* [Problem] Repeat every line of the material from the one containing "You are a computer-use" down to the one containing "(x=720, y=66)", keeping both of those lines. Leave the pictures out of your answer.

[Entries on target coordinates]
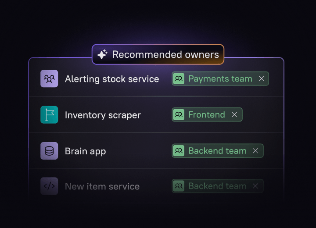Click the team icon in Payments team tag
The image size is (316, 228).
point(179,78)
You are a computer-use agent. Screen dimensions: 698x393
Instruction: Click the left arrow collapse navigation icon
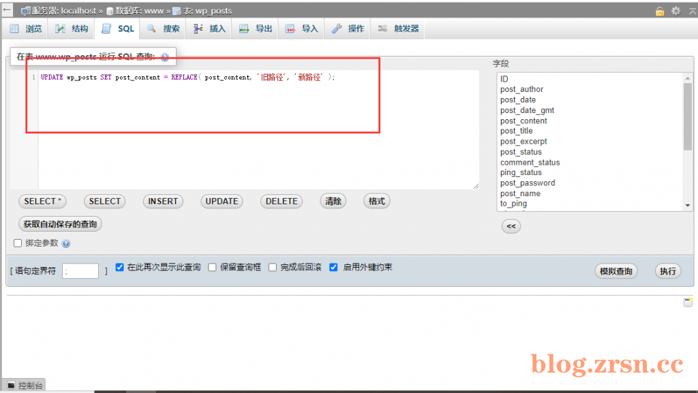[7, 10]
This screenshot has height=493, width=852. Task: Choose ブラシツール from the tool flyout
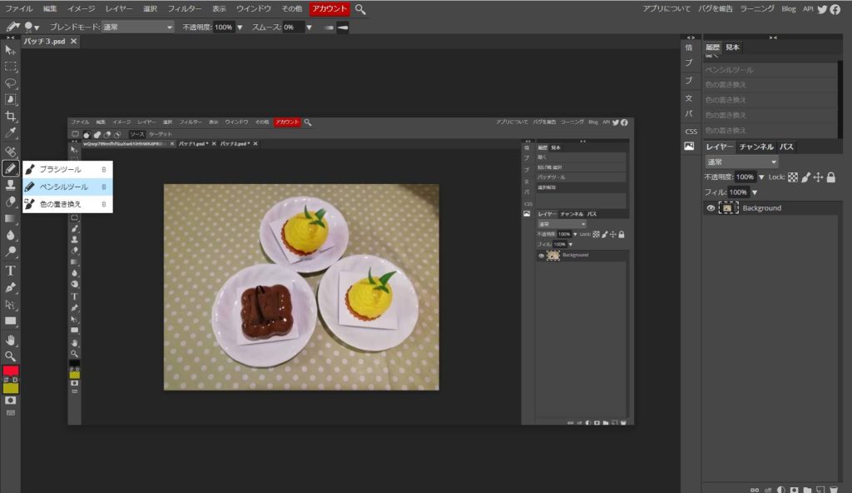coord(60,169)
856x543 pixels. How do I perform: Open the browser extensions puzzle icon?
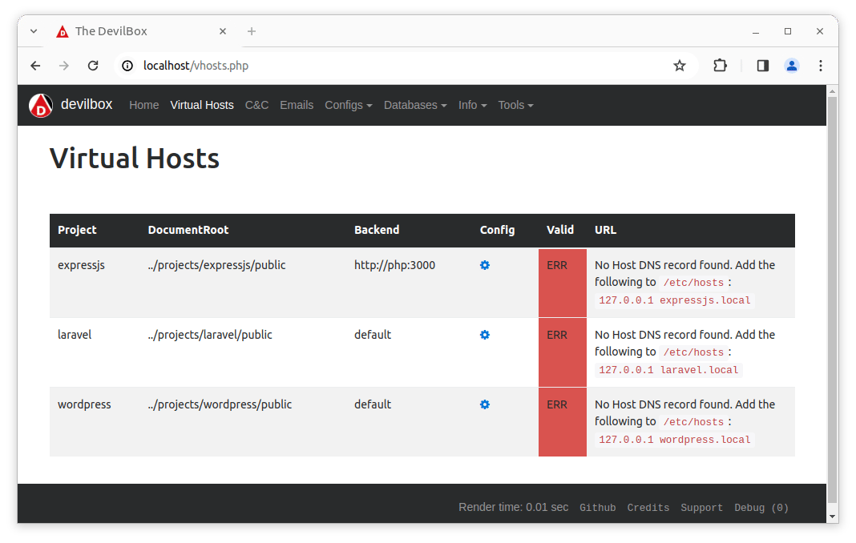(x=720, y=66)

...

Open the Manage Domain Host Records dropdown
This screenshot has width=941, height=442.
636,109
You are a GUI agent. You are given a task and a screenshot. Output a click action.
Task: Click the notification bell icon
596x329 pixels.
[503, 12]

* [The response]
You are a computer-use agent. Screen dimensions: 698x393
Instruction: Click the left arrow collapse navigation icon
[7, 10]
This screenshot has height=493, width=852. Task: Choose ブラシツール from the tool flyout
coord(60,169)
856x543 pixels. How do I perform: Open the browser extensions puzzle icon?
(x=720, y=66)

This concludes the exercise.